Keywords: Antifungals, Candida tropicalis, clotrimazole, fluconazole
|How to cite this article:|
Khodavandi A, Alizadeh F, Abdolahi M, Jahangiri M. Differential expression levels of agglutinin-like sequence, lipase, and secreted aspartyl protease genes in Candida tropicalis treated with fluconazole alone and in combination with clotrimazole. J Rep Pharma Sci 2019;8:28-33
|How to cite this URL:|
Khodavandi A, Alizadeh F, Abdolahi M, Jahangiri M. Differential expression levels of agglutinin-like sequence, lipase, and secreted aspartyl protease genes in Candida tropicalis treated with fluconazole alone and in combination with clotrimazole.
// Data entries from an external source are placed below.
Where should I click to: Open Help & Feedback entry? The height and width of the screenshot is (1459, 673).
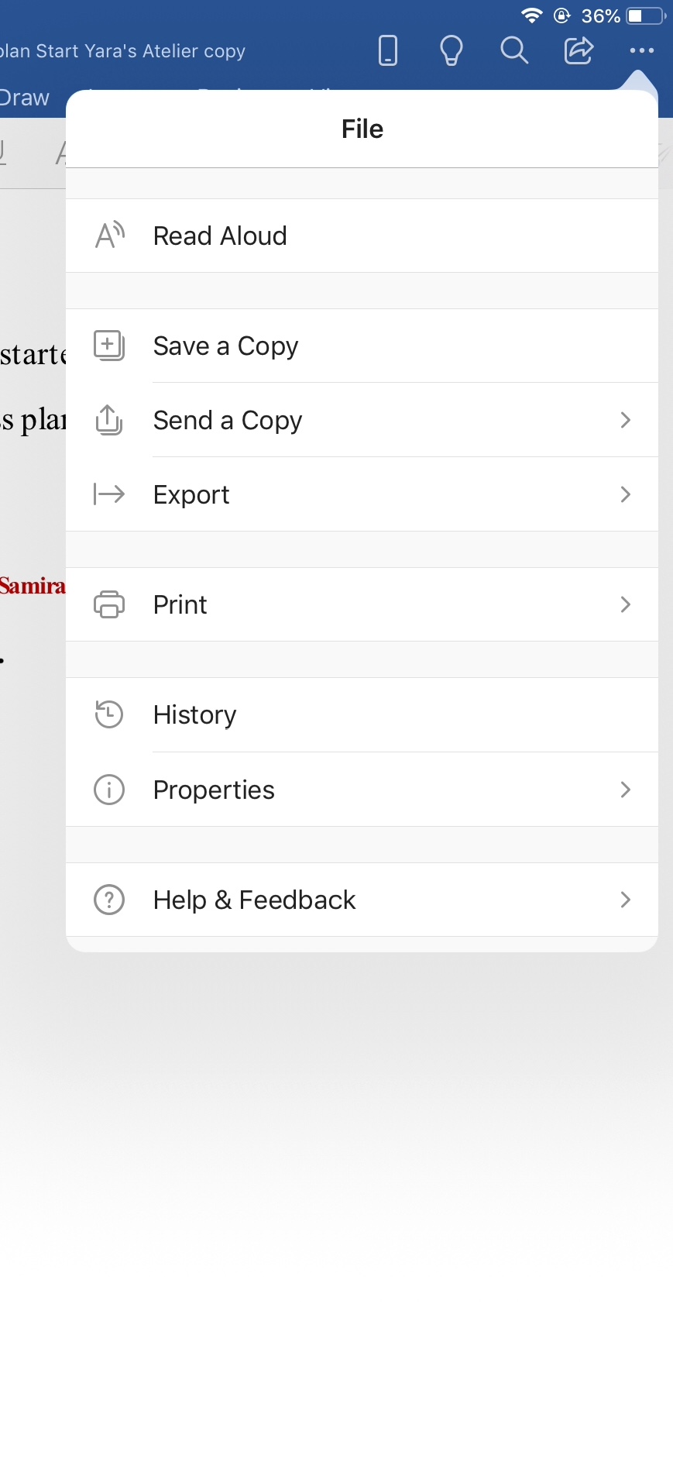(254, 900)
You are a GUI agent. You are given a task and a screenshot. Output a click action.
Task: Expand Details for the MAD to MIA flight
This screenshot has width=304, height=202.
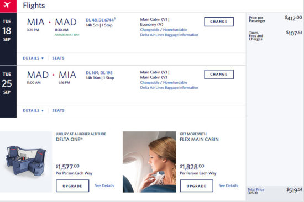tap(33, 110)
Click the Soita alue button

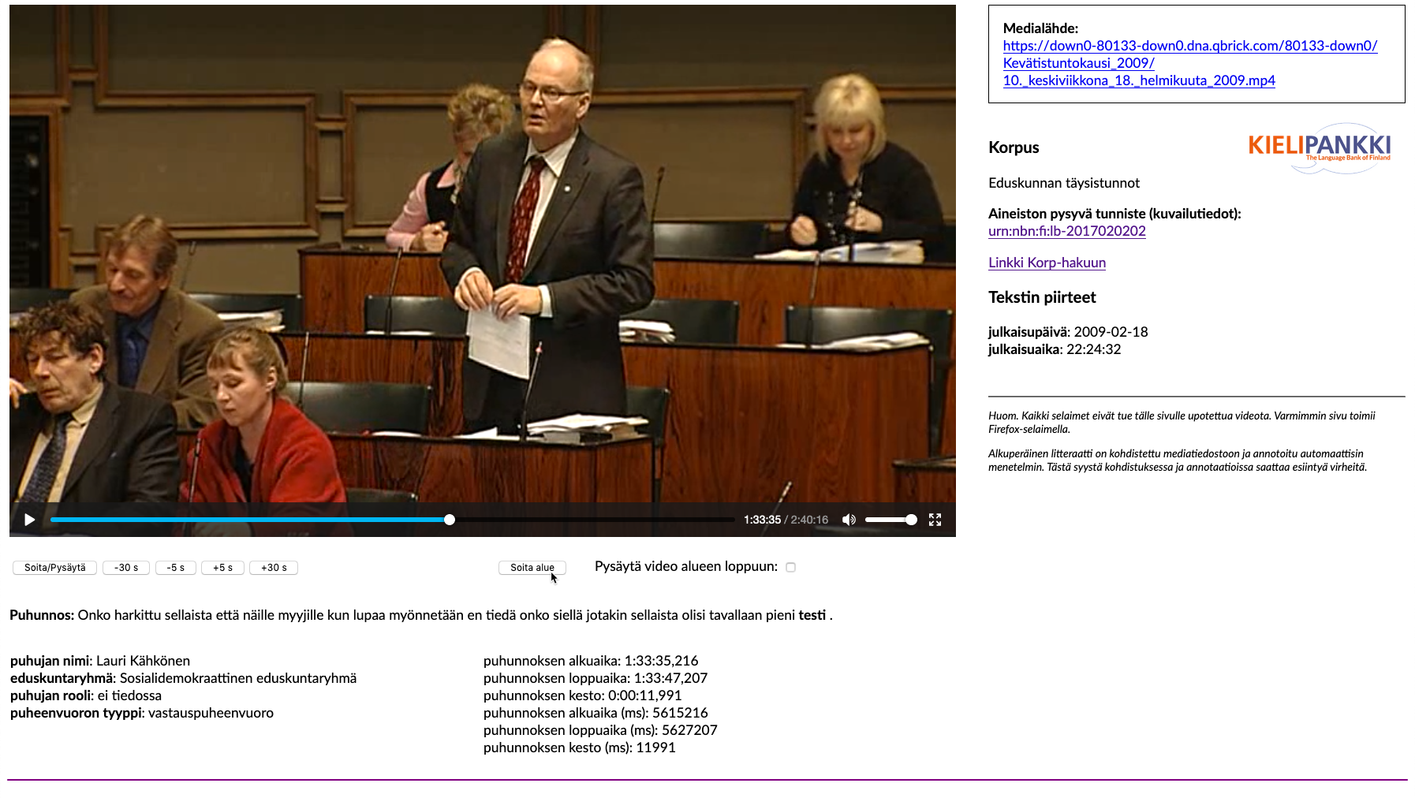(532, 568)
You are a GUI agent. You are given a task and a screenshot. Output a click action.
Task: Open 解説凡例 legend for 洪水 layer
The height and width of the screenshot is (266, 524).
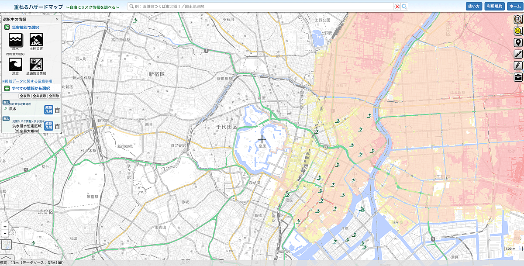point(48,110)
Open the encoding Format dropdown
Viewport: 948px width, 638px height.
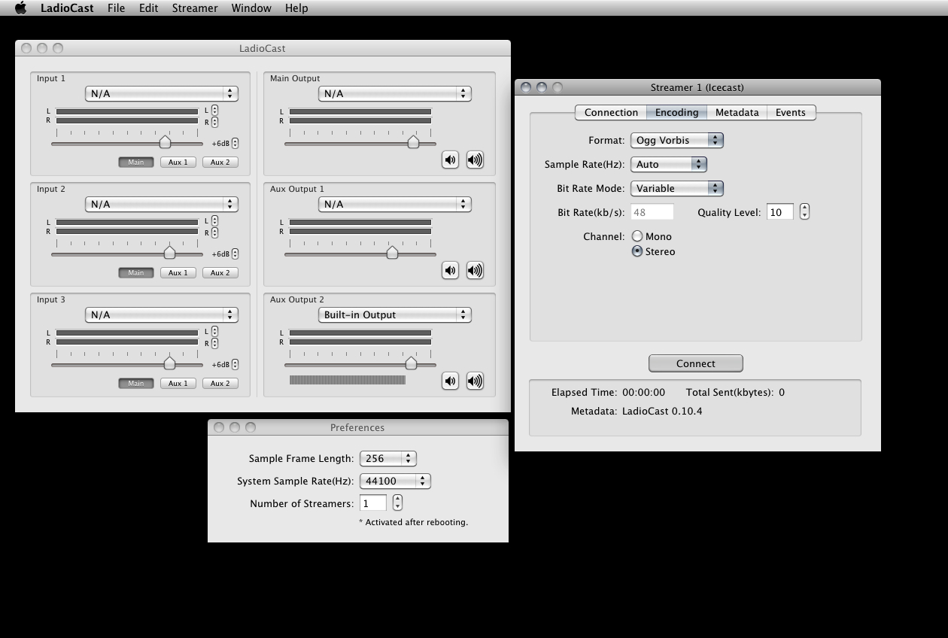pyautogui.click(x=676, y=140)
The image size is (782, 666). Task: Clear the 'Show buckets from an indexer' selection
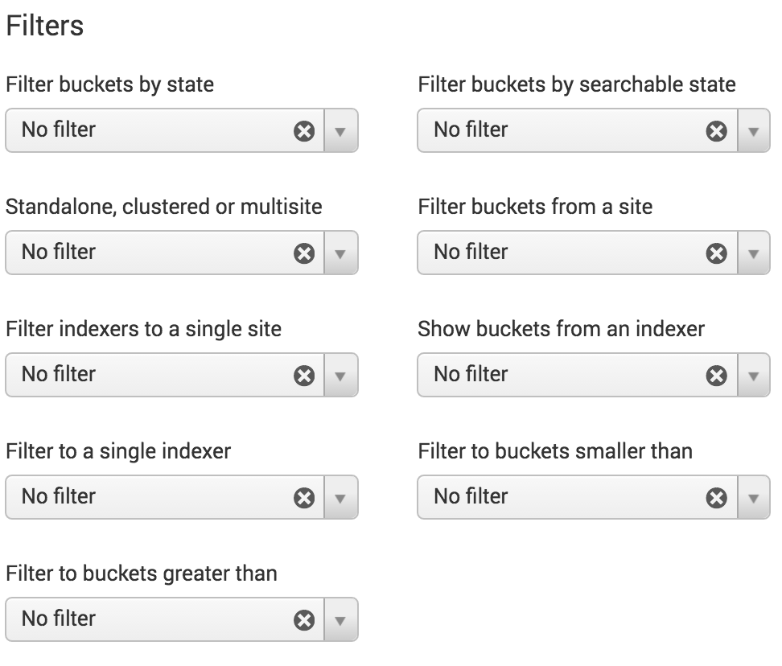click(716, 376)
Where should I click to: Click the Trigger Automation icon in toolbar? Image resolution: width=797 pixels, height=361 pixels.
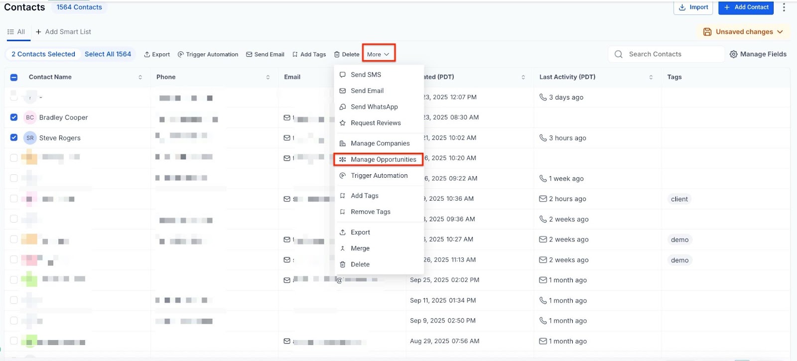(181, 54)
J Rep Pharma Sci [serial online] 2019 [cited 2021 Jan 17];8:28-33. Available from: https://www.jrpsjournal.com/text.asp?2019/8/1/28/255050
| Introduction|| |
Candida tropicalis has been identified as one of the most virulent species of the Candida-non-albicans group. The distribution and frequency of Candida-non-albicans species vary geographically. C. tropicalis has been widely considered the second to fourth among the most commonly isolated species.,,,,
Various factors have been reported to contribute to the virulence of C. tropicalis including adhesion to medical devices and host surfaces, biofilm formation, yeast-to-hyphae transition (morphogenesis), phenotypic switching, thigmotropism and the secretion of hydrolytic enzymes, including secreted aspartyl proteases (SAPs), esterases, lipases, phospholipases, and hemolysins.,,,
As an important step in pathogenesis, adhesion leads to tissue damage and invasive infections. The agglutinin-like sequence (ALS) protein family form important adhesion molecules. The composition of the ALS family of C. tropicalis includes 16 genes which encode cell-surface glycoproteins contribute to adhesion.,, In addition, the activity of hydrolytic enzymes has been associated with infections thought to facilitate the disruption of host tissues, degrade defense proteins, and enhance the efficiency of acquisition nutrients. Moreover, the family of Saps comprising one subfamily of four genes (SAPT1-4) is recognized as an important virulence factor to the pathogenesis of C. tropicalis. In C. tropicalis, the family of lipases consists of 10 members (LIP1-10), which are involved in the triacylglycerols hydrolysis and synthesis.,,,
Various imidazole antifungal drugs such as clotrimazole have been claimed to inhibit Candida growth. Moreover, triazoles such as fluconazole represent the wide spectra of antifungal activity against fungi. Although azole antifungals are members belonging to the same class of antifungal drugs, they represent largely different chemical properties which impact the pharmacokinetics and spectrum of activities. All azole antifungals inhibit the function of the cytochrome P450 system to some degree of specificity., The increasing rate of azole drug-resistance of C. tropicalis has been documented. The number of antifungal agents is limited and their mostly fungistatic activity facilitates selection of antibiotic-resistant strains.,, Thus, advances in the development of candidiasis therapies have focused on the use of antifungal agents in combination. In this study, we first investigated the antifungal susceptibilities to fluconazole alone and in combination with clotrimazole using the broth microdilution method interpreting the synergistic effects by the fractional inhibitory concentration (FIC) index model. Finally, the antifungal effect of fluconazole in combination with clotrimazole on expression levels of ALS1, ALS2, LIP1, LIP4, SAP2, and SAP4 genes in C. tropicalis were examined.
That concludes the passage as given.